По глазам вижу: все меня понимаете, это уже хорошо.
Мы не проходили специально тему восприятия, поэтому вам придётся из общих соображений и общей подготовки развернуть наиболее полный ответ на вопросы, которые будут возникать в ходе обсуждения. В произвольном порядке. У меня всё. Итогом будет или ваш выход, или мой уход. Что раньше произойдёт, то и произойдёт.

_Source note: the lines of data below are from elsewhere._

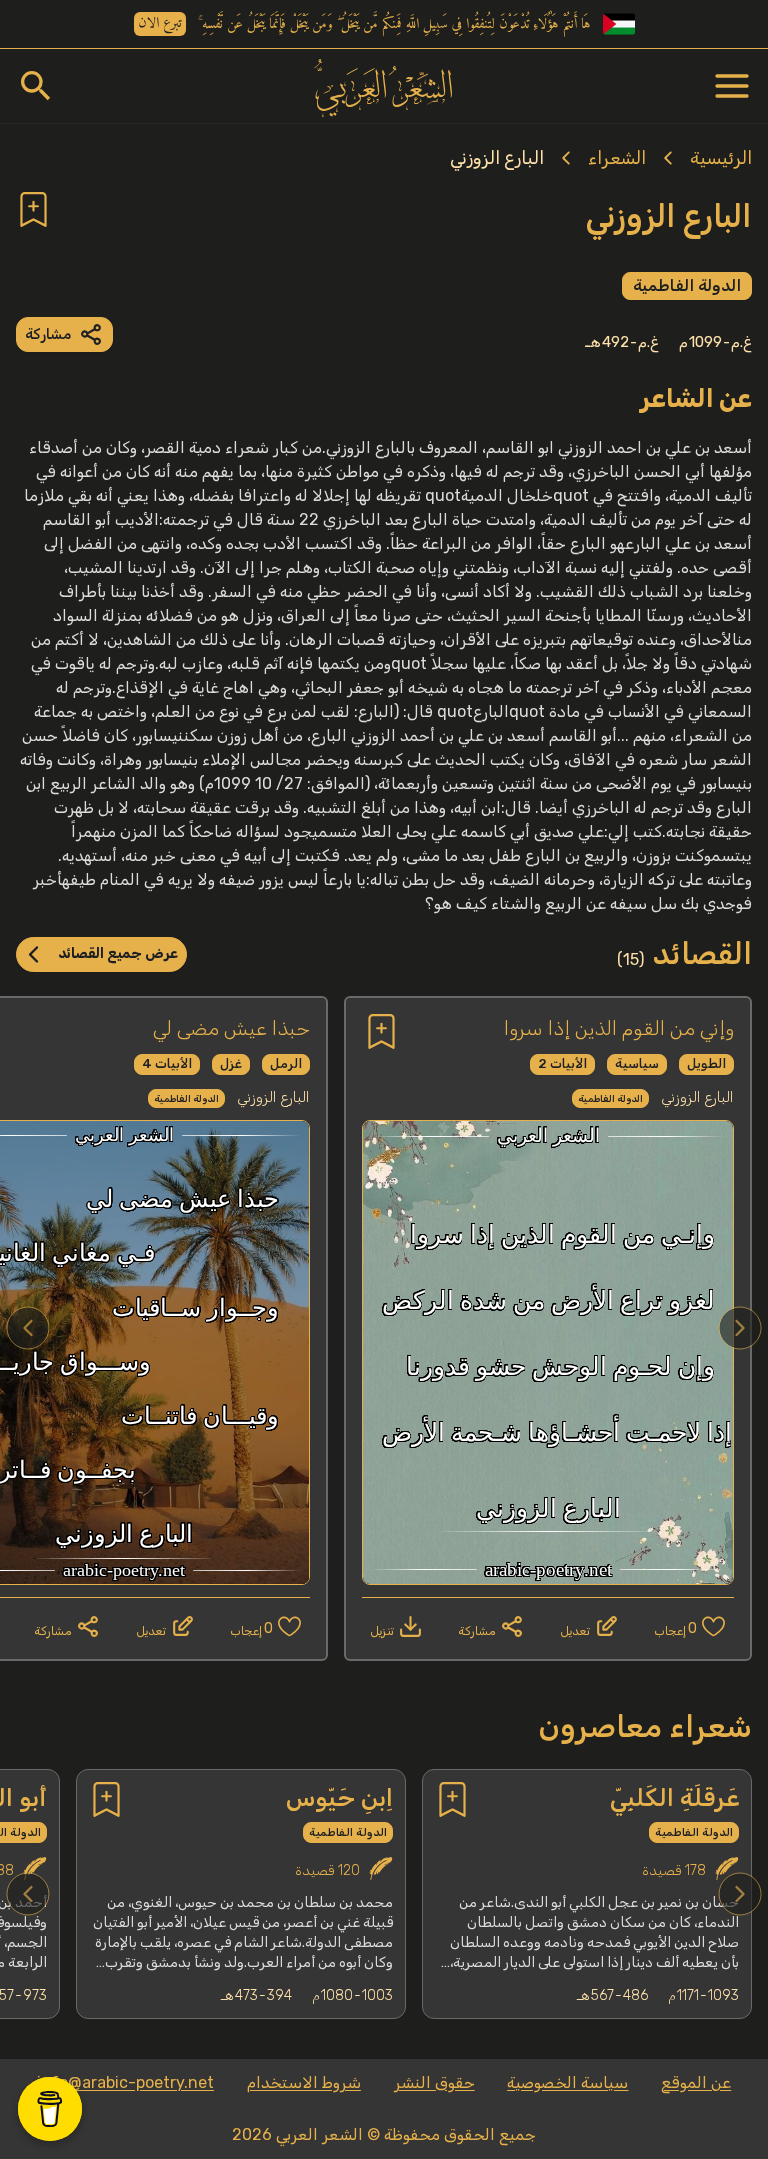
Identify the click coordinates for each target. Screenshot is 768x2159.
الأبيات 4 (167, 1063)
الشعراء (617, 158)
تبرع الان (160, 24)
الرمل (286, 1063)
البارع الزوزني (497, 158)
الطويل (706, 1063)
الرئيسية (721, 158)
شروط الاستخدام (304, 2082)
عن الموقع (696, 2082)
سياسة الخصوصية (567, 2082)
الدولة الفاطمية (687, 285)
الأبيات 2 (562, 1063)
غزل (231, 1063)
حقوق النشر (434, 2082)
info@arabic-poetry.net (125, 2082)
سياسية (637, 1063)
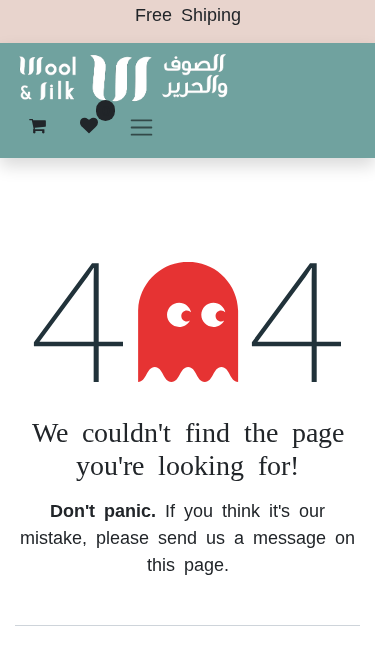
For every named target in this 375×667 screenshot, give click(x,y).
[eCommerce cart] (37, 126)
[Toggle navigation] (141, 126)
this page (185, 563)
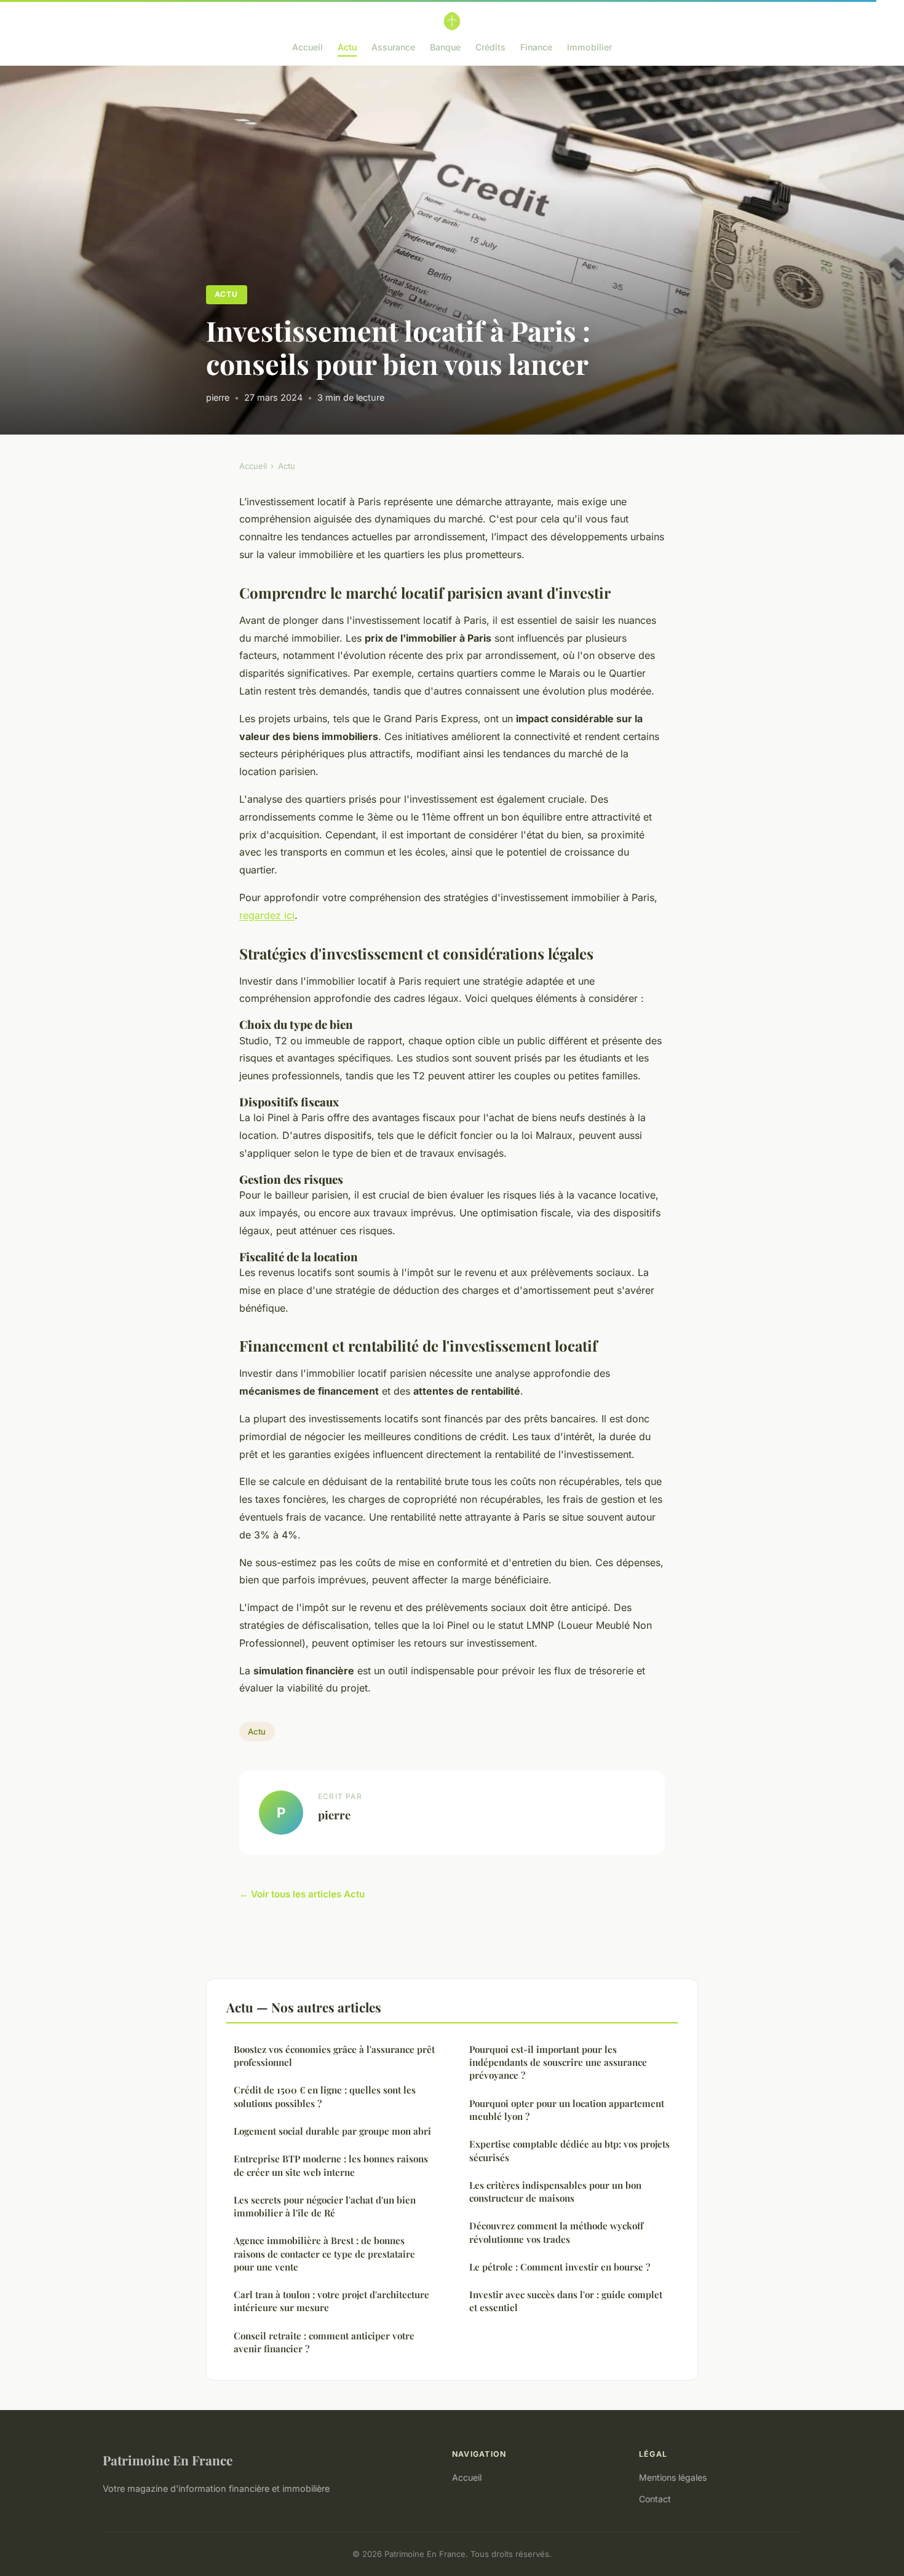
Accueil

– Должно быть множество подходов к развёртыванию восприятия самого восприятия, – предположил Эмиль, – давайте начнём с нескольких очевидных и простых, чтобы перейти потом к сложным. ОМ-восприятие, как отражённое восприятие ОМ, то есть огнематерии, базируется на диполярности пространства, вытекающего из дипольности развёртываемой в нём материи. Две основные отправные точки. Первая: восприятие материальное, Домом Матери, природо-естествознанием, соответственно с минимальной мерной характеристикой, физично, поверхностно, внешне. Вторая: восприятие огненное, Домом Отца, его стандартами, с максимально доступной мерой, в синтезе физического и тонкого мира, мира духа и огненного мира, глубинно, внутренне.
Первое восприятие обычно связывают с физиологическими процессами и ограничениями в диапазоне работы органов восприятия, то есть субъективных характеристик, а также характеристик воспринимаемого объекта, будь то явление, предмет или его характеристика. Поэтому такое восприятие называется субъективно-объективным.

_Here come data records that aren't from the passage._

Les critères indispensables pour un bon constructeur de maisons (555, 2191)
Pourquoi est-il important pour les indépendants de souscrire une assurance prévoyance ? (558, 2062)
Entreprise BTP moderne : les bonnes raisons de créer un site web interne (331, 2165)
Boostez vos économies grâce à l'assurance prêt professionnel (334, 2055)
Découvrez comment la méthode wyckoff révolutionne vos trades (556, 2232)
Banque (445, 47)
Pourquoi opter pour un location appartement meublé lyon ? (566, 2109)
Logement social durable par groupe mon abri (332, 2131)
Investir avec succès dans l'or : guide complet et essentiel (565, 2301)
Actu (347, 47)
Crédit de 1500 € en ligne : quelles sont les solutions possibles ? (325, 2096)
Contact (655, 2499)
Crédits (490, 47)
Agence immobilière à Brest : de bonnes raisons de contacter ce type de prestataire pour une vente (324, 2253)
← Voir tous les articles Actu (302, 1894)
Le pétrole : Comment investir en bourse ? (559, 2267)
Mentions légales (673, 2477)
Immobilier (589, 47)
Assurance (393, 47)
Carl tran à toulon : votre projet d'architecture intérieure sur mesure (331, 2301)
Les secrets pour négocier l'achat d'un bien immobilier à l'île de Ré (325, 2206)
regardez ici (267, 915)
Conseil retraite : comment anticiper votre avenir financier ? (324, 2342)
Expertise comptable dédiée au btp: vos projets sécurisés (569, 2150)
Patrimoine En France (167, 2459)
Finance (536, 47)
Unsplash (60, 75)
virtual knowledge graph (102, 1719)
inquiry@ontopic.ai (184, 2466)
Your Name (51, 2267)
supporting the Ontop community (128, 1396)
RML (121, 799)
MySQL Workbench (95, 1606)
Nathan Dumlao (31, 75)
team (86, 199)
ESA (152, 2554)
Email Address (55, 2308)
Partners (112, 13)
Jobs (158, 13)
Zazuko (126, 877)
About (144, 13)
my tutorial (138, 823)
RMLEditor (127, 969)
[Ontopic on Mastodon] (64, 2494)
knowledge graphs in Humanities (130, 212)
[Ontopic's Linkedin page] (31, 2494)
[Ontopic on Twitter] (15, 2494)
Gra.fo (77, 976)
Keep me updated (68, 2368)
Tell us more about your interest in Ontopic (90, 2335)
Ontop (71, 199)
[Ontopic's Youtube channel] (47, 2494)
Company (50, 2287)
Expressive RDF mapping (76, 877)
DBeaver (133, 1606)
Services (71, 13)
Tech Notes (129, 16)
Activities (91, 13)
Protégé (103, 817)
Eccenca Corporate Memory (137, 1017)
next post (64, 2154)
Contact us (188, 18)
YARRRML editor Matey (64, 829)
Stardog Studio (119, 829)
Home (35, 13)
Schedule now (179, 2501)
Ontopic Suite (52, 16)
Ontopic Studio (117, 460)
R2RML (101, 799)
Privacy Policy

Второе восприятие имеет внутреннюю природу, многомерно и ограничено лишь развитостью частей и их близостью к эталонному выражению Частей Отца, и эти ограничения внутренне же преодолеваются в процессе разработки и совершенствования.

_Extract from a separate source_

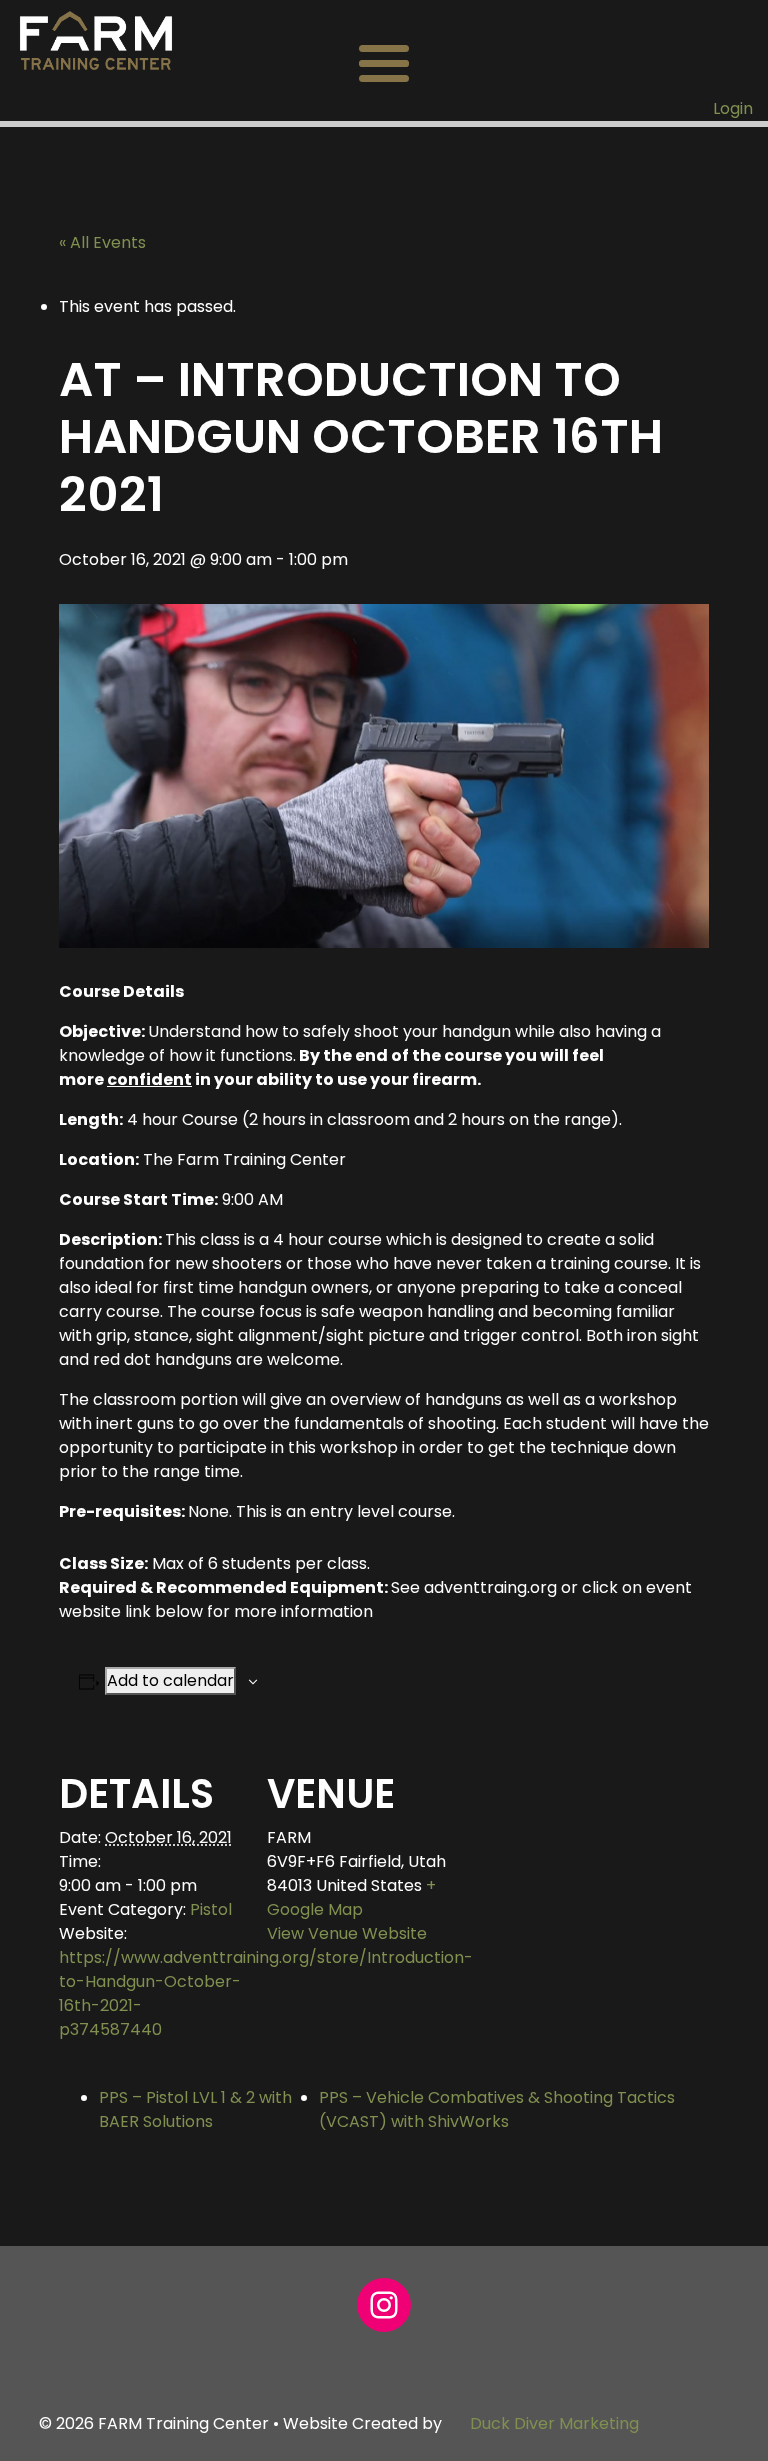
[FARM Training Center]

– При этом глубина восприятия Домом Отца автоматически становится качественно иным инструментом при каждом акте своего роста, – добавил Бона.
– И что даёт такая констатация фактов в реальной жизни? – поинтересовалась Делси.
– Хороший вопрос, потому что на него имеется не менее хороший ответ, – предостерегающе произнёс Эмиль. – Две диаметрально разведённых точки отсчёта дают возможность, основываясь на законах всё во всём и как вверху, так и внизу, не только осуществлять перенос принципов, форм и прочих матриц на весь возможный диапазон воспринимаемого, но и постоянно расширять этот диапазон.
Теперь, что касается реальной жизни. Такой подход прямо указывает на то, что нет ничего невозможного. Есть или недоступное на данном этапе развития, или не соответствующее намерению целого, частью которого является конкретная ситуация, или наличие сопряженных элементов. В любом случае нет тупиковых ветвей развития.
– Итак, первый вывод: восприятие огнематериальное, или ом-восприятие – многоуровневая система развития, превышающая все возможные самоопределения постоянным преодолением их форм и границ. Это открытая система.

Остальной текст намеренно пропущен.